Transport secretary Philip Hammond last week pledged to instigate a “radical shake-up” of the railways to reduce running costs.
The potential savings of up to £1bn – which can be achieved without cutting services – have been identified by Sir Roy McNulty after the government commissioned him to investigate the industry’s value for money.
McNulty’s interim findings reveal the key to making these savings is much closer working and alignment of incentives between train operators and Network Rail, and strong leadership across the industry.
This is an indication of the likely proposal to regionalise Network Rail as a result of the final report.
The government has also confirmed plans to reform the rail franchising system to make franchises longer, more flexible and more responsive to the needs of passengers while providing better value for taxpayers. Franchises will typically run for 15 years, so long as performance levels are maintained.
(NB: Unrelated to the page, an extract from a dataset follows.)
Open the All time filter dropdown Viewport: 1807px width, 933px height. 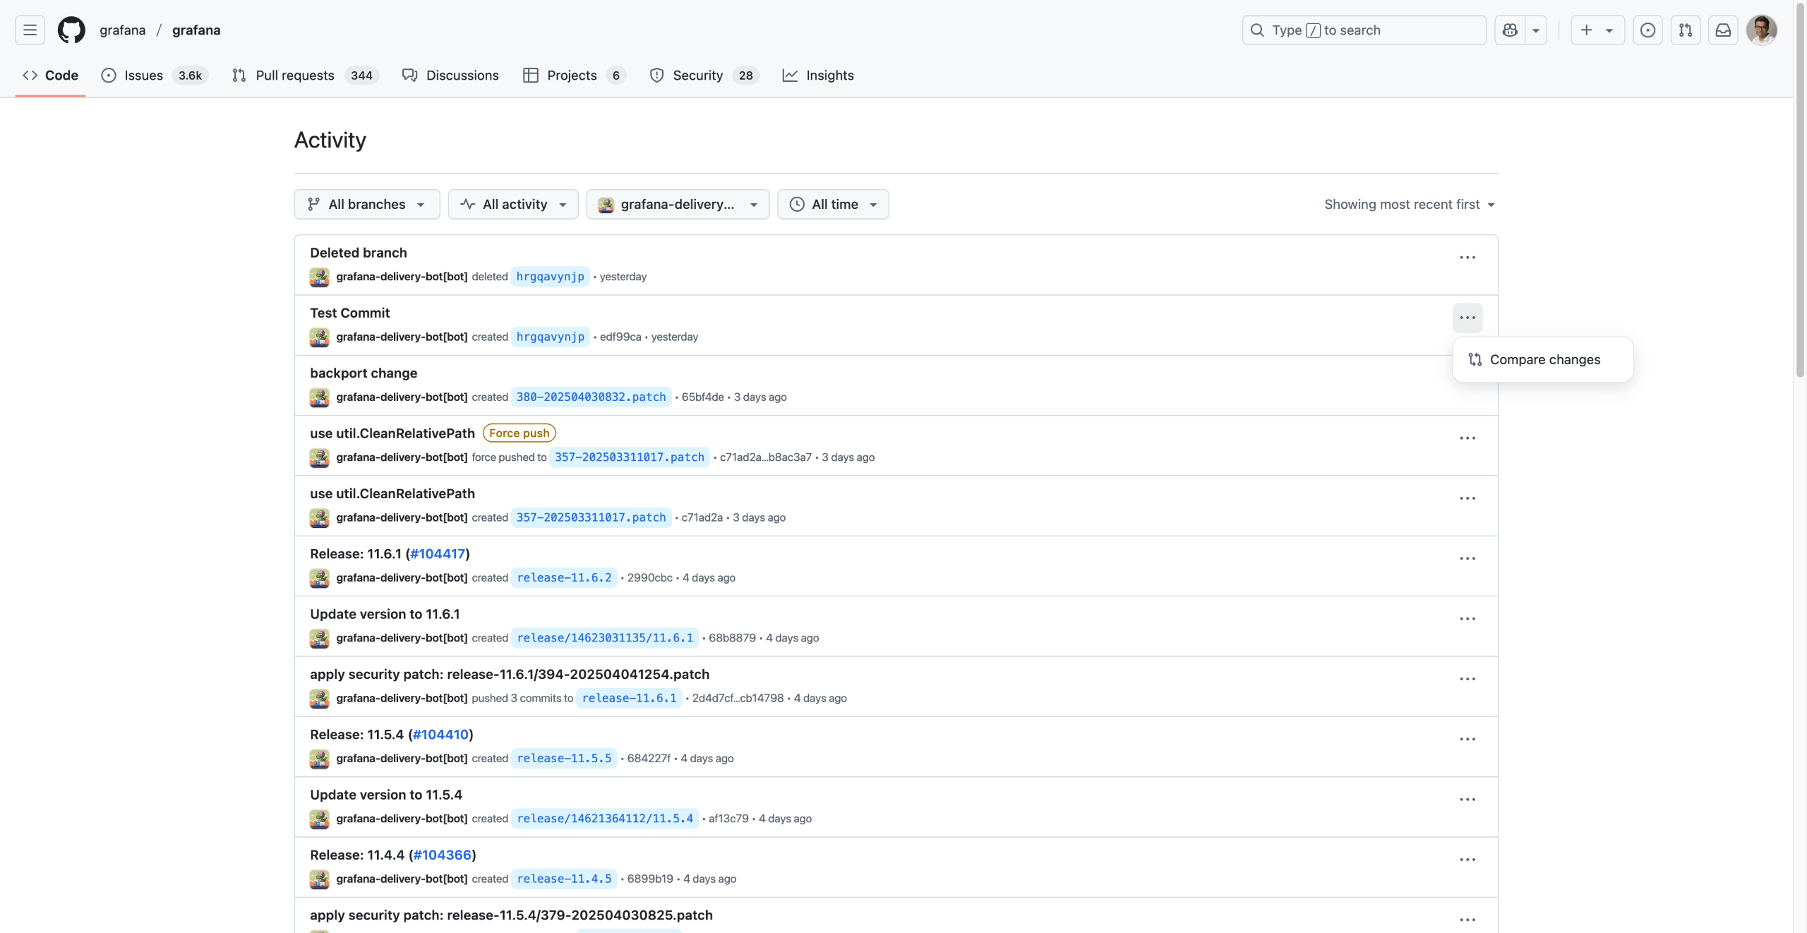coord(833,205)
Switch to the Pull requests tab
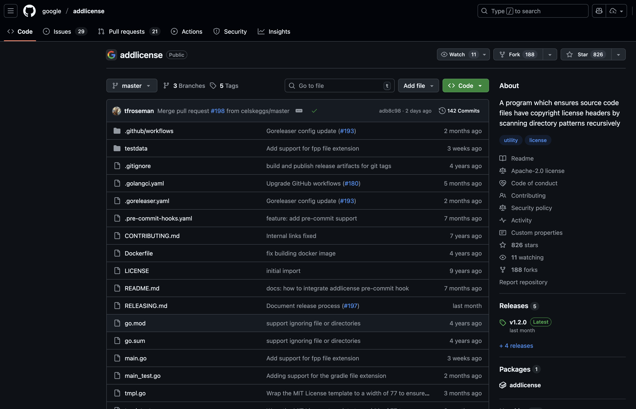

Details of the new franchising model will now be furtherdeveloped alongside plans for wider industry reform.
“Incentives on the railway have become blurred and interests misaligned, to the detriment of efficiency, value for money and passenger satisfaction,” said Hammond. “At present Network Rail answers to its regulator, not to its customers, the train operators.
“Incentives on the railway have become blurred and interests misaligned”
“Meanwhile, train operators have no interest in Network Rail’s costs, since any increases or decreases are passed straight through to the government. This situation cannot be allowed to continue.
McNulty’s final report – which is jointly sponsored by the Office of Rail Regulation (ORR) – will be delivered in April 2011. However, the government said its initial findings deserve immediate action and Hammond plans to establish a “high-level group”, which he will chair, to drive reform and examine the options for getting Network Rail and train operators to work together more efficiently.
The reforms could lead to route or area-based alliances, aligning track and train operations where such an arrangement best serves customers.
But the government said there will continue to be some functions which can only be discharged by a single national body, acting as custodian of the network. Final proposals for industry reform will be published by November 2011.
“The interim Value for Money report indicates there is scope to significantly reduce costs across the entire industry, over and above the cost efficiencies the regulator is driving from Network Rail,” said ORR chief executive Bill Emery.